(Items from a dataset)
--

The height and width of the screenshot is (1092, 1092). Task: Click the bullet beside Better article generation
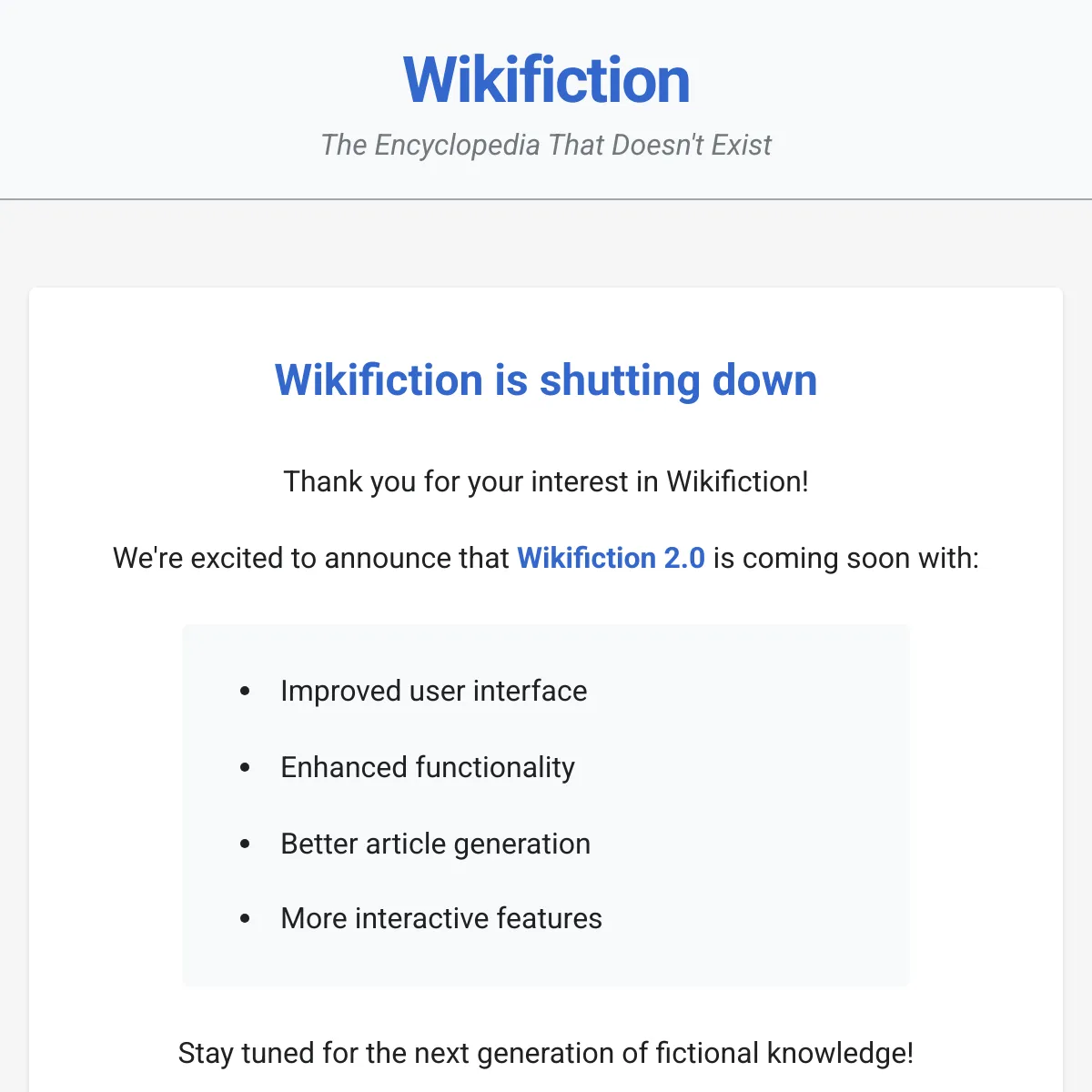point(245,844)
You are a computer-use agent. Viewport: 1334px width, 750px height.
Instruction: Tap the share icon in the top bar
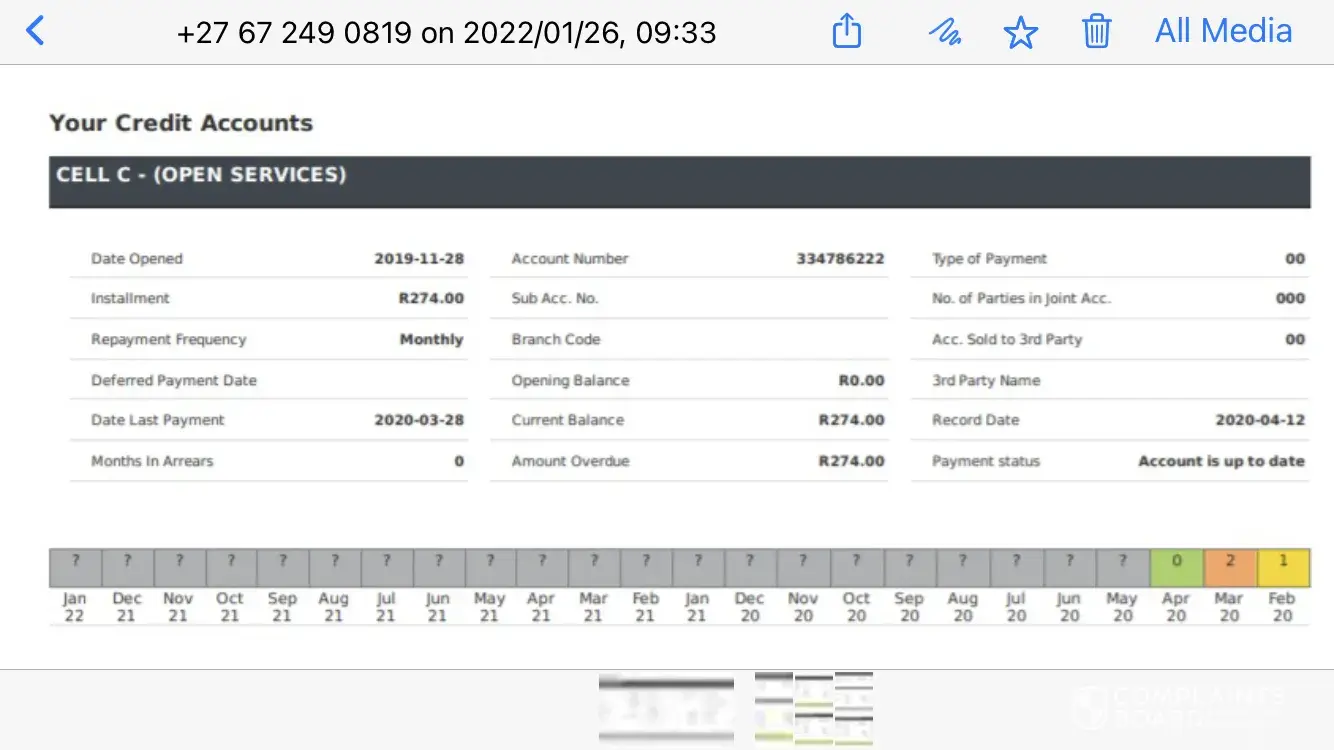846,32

--

* _Directions for this task_
Set down all of the entries exactly as they appear, but keep the images out.

* _Your solution_
The height and width of the screenshot is (1092, 1092). Task: Click the bullet beside Better article generation
point(245,844)
You are a computer-use agent. Viewport: 1334px width, 750px height.
Instruction: Tap the share icon in the top bar
846,32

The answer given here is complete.